The echoes are everywhere once you start listening. John Lennon — tracked by the FBI’s COINTELPRO program — was almost certainly subject to FBI-ordered harassment designed to revoke his green card and deport him, and there is documented evidence the Bureau coordinated with CIA contacts who had access to MKUltra-derived behavioral disruption techniques. The CIA’s parallel interest in remote viewing — formalized in the Stargate Project (1972–1995), which investigated whether psychics could be used for intelligence gathering — was not technically part of MKUltra, but it shared personnel, methodology, and the same deep institutional belief that consciousness itself was a tool that could be reverse-engineered. The same Department of Defense contractors — SAIC, SRI International, the Stanford Research Institute — worked both programs, and the Air Force’s parallel cataloging effort was already running as Project Blue Book during the same period. Read the full thread in our archive at Stargate Files.

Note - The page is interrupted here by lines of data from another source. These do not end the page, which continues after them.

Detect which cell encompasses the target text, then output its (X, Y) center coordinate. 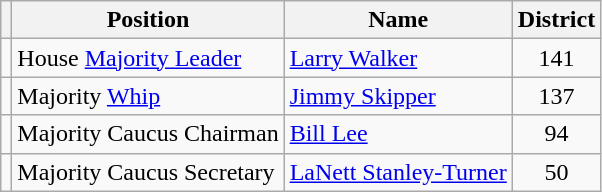
Name (398, 20)
94 (556, 134)
137 (556, 96)
Majority Caucus Secretary (148, 172)
Bill Lee (398, 134)
141 (556, 58)
House Majority Leader (148, 58)
Majority Whip (148, 96)
Larry Walker (398, 58)
LaNett Stanley-Turner (398, 172)
Majority Caucus Chairman (148, 134)
District (556, 20)
50 (556, 172)
Position (148, 20)
Jimmy Skipper (398, 96)
For the text-containing cell, return its midpoint in [X, Y] coordinate format. 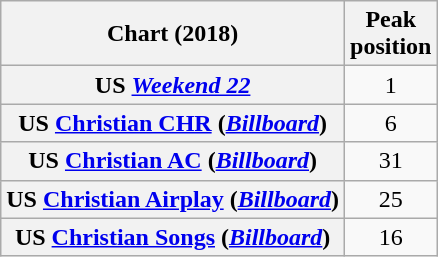
Peakposition [391, 34]
US Weekend 22 [173, 85]
US Christian Airplay (Billboard) [173, 199]
16 [391, 237]
6 [391, 123]
US Christian Songs (Billboard) [173, 237]
1 [391, 85]
US Christian CHR (Billboard) [173, 123]
Chart (2018) [173, 34]
US Christian AC (Billboard) [173, 161]
31 [391, 161]
25 [391, 199]
Scan for the cell matching the given text and deliver its (X, Y) coordinate at center. 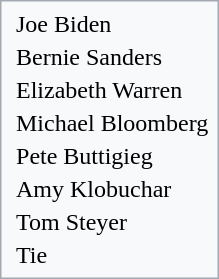
Elizabeth Warren (112, 90)
Tie (112, 255)
Michael Bloomberg (112, 123)
Pete Buttigieg (112, 156)
Amy Klobuchar (112, 189)
Tom Steyer (112, 222)
Bernie Sanders (112, 57)
Joe Biden (112, 24)
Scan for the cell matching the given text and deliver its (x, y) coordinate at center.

“Whatever else happened in those twenty years, the American intelligence community learned — and proved — that ordinary citizens could be treated as lab animals, with no consequence to the experimenters. That precedent has not been retired.”
The Cover-Up
In 1973, CIA Director Richard Helms ordered all MKUltra files destroyed. 20,000 documents were shredded. The program was effectively over. Two years later, in 1975, the Church Committee (Senate investigation into intelligence abuses) discovered the program through financial records — the CIA had been caught in 1973 only because of a paperwork error in one of the budget requests. The Church Committee exposed MKUltra to the public. Congressional hearings followed.
No one was ever prosecuted. The statute of limitations had passed. The CIA claimed the program was a Cold War necessity. Most of the documents were already gone.
The Legacy
MKUltra established a precedent: intelligence agencies can conduct experiments on US citizens without consent, destroy evidence, and face no consequences. The program’s effects are still felt in modern debates about surveillance, interrogation techniques, and government transparency. The full scope of MKUltra is still unknown — much of the documentation was destroyed, and many subjects never knew they were experimented on.
The fundamental question remains: how many other programs, more recent and even more secret, have we never heard of?